"What secret is this that you and my husband have between you, Mr. Carr?" she asked abruptly.
He ceased his laughing with the baby, said something about its soft face, was altogether easy and careless in his manner, and then answered in half-jesting tones:
"Which one, Lady Hartledon?"
"Which one! Have you more than one?" she continued, taking the words literally.
"We might count up half-a-dozen, I daresay. I cannot tell you how many things I have not confided to him. We are quite—"
"I mean the secret that affects him" she interrupted, in aggrieved tones, feeling that Mr. Carr was playing with her.
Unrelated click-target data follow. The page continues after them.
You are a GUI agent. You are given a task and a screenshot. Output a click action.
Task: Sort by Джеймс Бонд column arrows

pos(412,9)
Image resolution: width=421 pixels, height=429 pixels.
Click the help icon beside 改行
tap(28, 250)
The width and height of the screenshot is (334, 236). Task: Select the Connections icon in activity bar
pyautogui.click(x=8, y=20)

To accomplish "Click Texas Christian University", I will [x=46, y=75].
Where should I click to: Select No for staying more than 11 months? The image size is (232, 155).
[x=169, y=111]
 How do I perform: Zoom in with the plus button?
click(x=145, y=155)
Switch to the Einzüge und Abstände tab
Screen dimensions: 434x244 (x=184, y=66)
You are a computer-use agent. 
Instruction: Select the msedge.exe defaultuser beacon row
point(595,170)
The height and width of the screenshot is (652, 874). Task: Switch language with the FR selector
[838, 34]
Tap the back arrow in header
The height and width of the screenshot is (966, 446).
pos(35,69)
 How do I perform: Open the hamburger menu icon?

"There is some dread upon him that's wearing him to a shadow, poisoning his happiness, making his days and nights one long restlessness. Do you think it right to keep it from me, Mr. Carr? Is it what you and he are both doing—and are in league with each other to do?"
"I am not keeping any secret from you, Lady Hartledon."
"You know you are. Nonsense! Do you think I have forgotten that evening that was the beginning of it, when a tall strange man dressed as a clergyman, came here, and you both were shut up with him for I can't tell how long, and Lord Hartledon came out from it looking like a ghost? You and he both misled me, causing me to believe that the Ashtons were entering an action against him for breach of promise; laying the damages at ten thousand pounds. I mean that secret, Mr. Carr," she added with emphasis. "The same man was here on Friday night again; and when you came to the house afterwards, you and Lord Hartledon sat up until nearly daylight."
Mr. Carr, who had his eyes on the exacting baby, shook his head, and intimated that he was really unable to understand her.